### POTONGAN DOKUMEN
════════

Satu persatu negara Arab
Sunni di Timur Tengah jatuh dibawah payung dominasi negara Syiah terbesar di
dunia, Iran. Setelah Lebanon, Iraq, Suriah dan Yaman; kini menunggu giliran
Bahrain, Qatar, Oman, Uni Emirat Arab, Kuwait dan akhirnya Arab Saudi.
Tidak hanya wilayah
Timur Tengah, pengaruh Iran semakin meluas ke Afrika Utara, Asia Tengah bahkan
Asia Tenggara. Posisi Iran yang sangat strategis di Teluk Persia dan pemilik
Selat Hormuz yang menjadi pintu keluar bagi 40 persen konsumsi minyak dunia,
menjadikan Iran selalu diperhitungkan di kancah politik internasional.
Posisi strategis Iran di
Timur Tengah sama persis dengan posisi strategis Indonesia di Asia Tenggara
bahkan Asia. Sebagai negara yang mendominasi Selat Malaka dan pemilik
Selat Lombok yang menjadi jalur perdagangan internasional serta negara
tempat pertemuan dua samudera besar di dunia,
Samudera Hindia dan
Samudera Pasifik, menjadikan Indonesia dengan jumlah penduduk mencapai 260 juta
orang dan mayoritas umat Islam itu selalu menjadi rebutan pengaruh diantara
negara-negara besar di dunia.
Kalau Barat dibawah
payung AS dan Timur dibawah dominasi Cina, mereka ingin menanamkan pengaruh
pada ekonomi dan politik serta merampok kekayaan alam Indonesia, sedangkan Iran
ingin mengkespor ideologi Syiahnya ke Indonesia, negara Sunni terbesar di
dunia.
Dengan demikian, Iran
ingin mengubah Indonesia dari negara Sunni menjadi negara Syiah atau minimal
bersimpati kepada ideologi Syiah, sebagaimana sekarang di Lebanon, Iraq, Suriah
dan Yaman.

════════

### BAGIAN DATA
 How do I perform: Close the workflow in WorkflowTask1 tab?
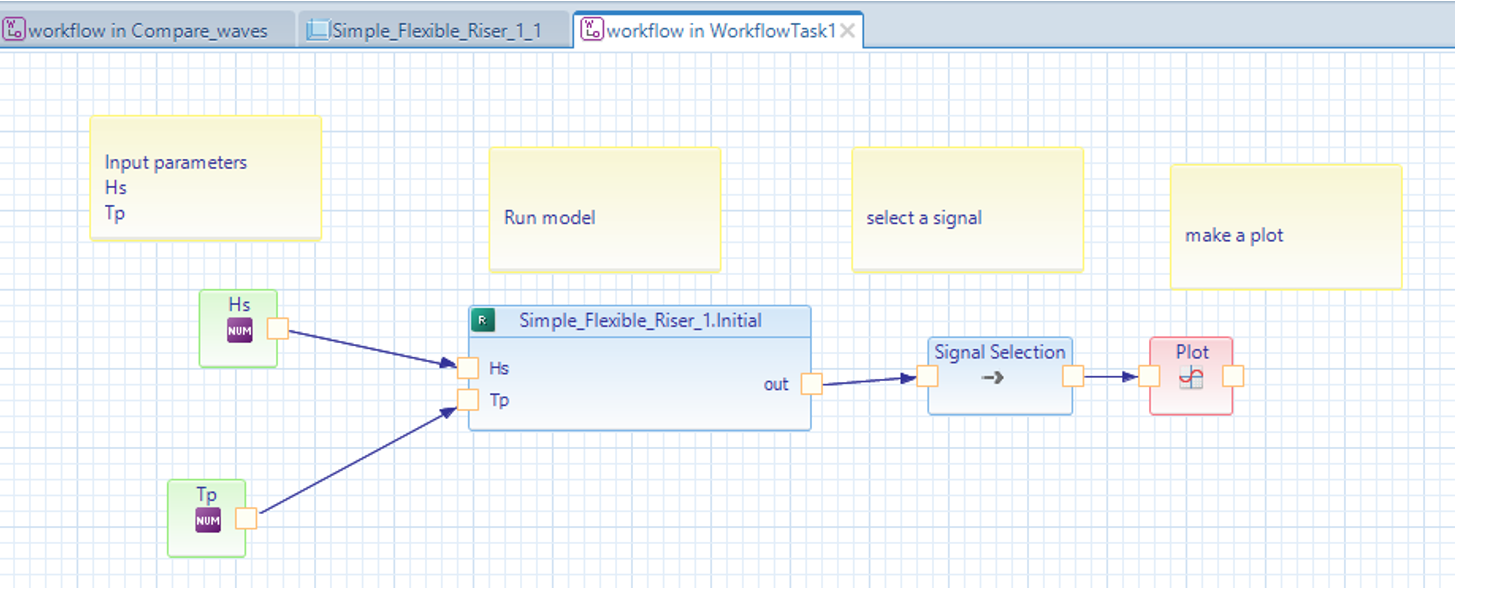(847, 31)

════════

### YANG DIMINTA
1) Ringkas paragraf dalam potongan dokumen yang diawali "Posisi strategis Iran di" menjadi daftar butir. Pertahankan fakta-fakta utamanya.
2) Teruskan tulisan tentang meluasnya pengaruh Iran hingga ke Indonesia, mulai setelah kalimat terakhirnya.

### JAWABAN TIAP TUGAS
1)
- Posisi strategis Iran di Timur Tengah sama persis dengan posisi strategis Indonesia di Asia Tenggara, bahkan Asia.
- Indonesia mendominasi Selat Malaka dan memiliki Selat Lombok, yang menjadi jalur perdagangan internasional.
- Indonesia merupakan tempat pertemuan Samudera Hindia dan Samudera Pasifik.
- Jumlah penduduknya mencapai 260 juta orang, mayoritas umat Islam.
- Karena itu, Indonesia selalu menjadi rebutan pengaruh di antara negara-negara besar di dunia.

2)
Hubungan
Sejarah
Sebenarnya sejarah
hubungan antara Iran (Persia) dengan Nusantara (Indonesia) sudah lama, jauh
sebelum Indonesia dibawah kolonial Belanda yang dimulai pada awal abad ke 17 M
dengan berdirinya VOC (1602 M).
Meski kedua bangsa
berbeda mahzab, Syiah dan Sunni, namun sejarah keduanya saling berkaitan satu
sama lain. Bahkan Kerajaan Islam Pertama di Nusantara bahkan di Asia Tenggara,
Samudera Pasai di Aceh,
didirikan dengan dukungan para ulama dari Persia yang bermahzab Syiah pada abad
ke 13 M. Mereka antara lain Qadi Sharif Amir Sayyid dari Kota Shiraj dan
Taj Ad Din dari Kota Isfahan.
Bahkan jauh sebelumnya
pada abad ke 7 M sudah terjadi hubungan perdagangan antara Kerajaan Sriwijaya
(Budha) di Palembang dengan Kerajaan Persia (waktu itu masih Majusi). Sehingga
beberapa abad kemudian Kerajaan Sriwijaya berhasil di Islamkan oleh para ulama
dan pedagang dari Persia dan Gujarat (India).
Dengan menguasai Selat
Malaka, maka Kasultanan Samudera Pasai dapat mengontrol wilayah laut yang
sangat strategis. Para pedagang dari Persia dan Gujarat selain memanfaatkannya
untuk berbisnis juga berdakwah.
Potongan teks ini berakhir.